2) Anchor in the sand

If you are taking your boat out where there are coral reefs make sure you anchor on the sandy bottom and not on the coral reef! Make sure the direction the anchor might be dragged is not in straight line with a reef.

3) Check your sunscreen!

Is it coral-reef safe? Many sunscreens have chemicals in them that can damage the corals by disrupting their hormones and affect their reproduction, and some can even kill them. Look for sunscreens that are labelled as reef-safe (see Chasing Coral for a list of chemicals to avoid and examples of some safe brands!). Or even better – limit your sunscreen use by wearing a long-sleeved shirt or one of the amazing ocean-mimic swimsuits.

4) Raise awareness!

Awareness helps! When on an organised dive or snorkelling trip to a coral reef, ask them if they are doing anything to support coral reef conservation. If yes – awesome, most likely they will love to hear that you care. If no – by asking them, you show you care which can motivate them to start 😉  

 

Live more sustainably

There are also a lot of things we can do on a daily basis that lead to helping coral reefs. Keep reading for practical tips and how these tips are linked to coral reef protection! 
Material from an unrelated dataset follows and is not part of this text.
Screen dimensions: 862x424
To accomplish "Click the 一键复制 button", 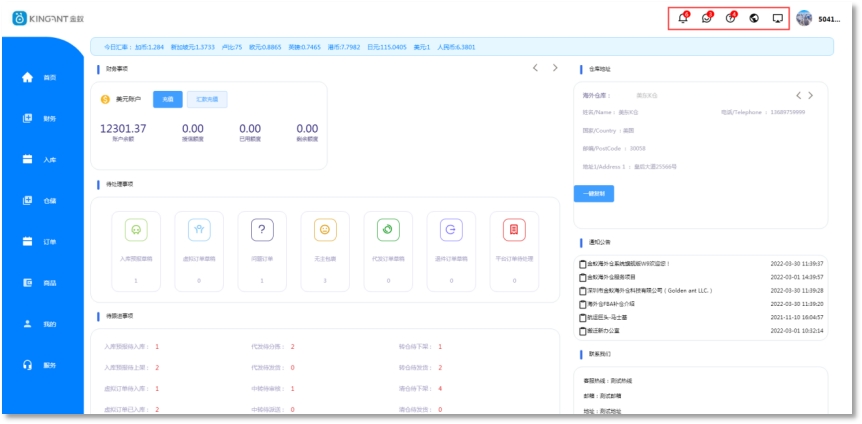I will 594,193.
5) Reduce your greenhouse gas emissions

One of the major threats to corals reefs today is warmer oceans (which leads to coral bleaching). So one of the things we can do – no matter where we live – is to choose options that release less greenhouse gases. This can include choosing more eco-friendly transportation methods (e.g. walk, bike or use public transport instead of a car), reducing your energy use by turning off lights and electronic devices when you are not using them and eating more plant-based food. Check out these 15 tips from the Guardian on how you can reduce your emissions

6) Take out the trash

Recycle and disposed of your trash properly and join beach clean ups! Marine trash can be harmful to coral reefs. For example, some plastic waste can release chemicals that are harmful to corals. 

7) Rethink your wastewater

Reduce your wastewater and the amount of chemicals that is in your wastewater – as this will in many cases eventually end up in the ocean and can be harmful to coral reefs. Eg use biodegradable and eco-friendly detergents (such as bicarbonate of soda)

8) Avoid fertilizers

Runoff from land bring the fertilizers used in gardens to our coastal waters. This can be harmful to the corals, as more nutrients (from fertilizers) can promote the growth of algae on the reefs – the algae can then end up covering the corals and reduce the amount of sunlight they get, which eventually could kill the corals. Therefore, you can help the coral reefs by reducing, or even better avoiding, using fertilizers in your garden. Alternatively find an organic fertilizer. 

9) Plant trees!

More trees mean less runoff from land (which can be harmful to corals) going into the oceans!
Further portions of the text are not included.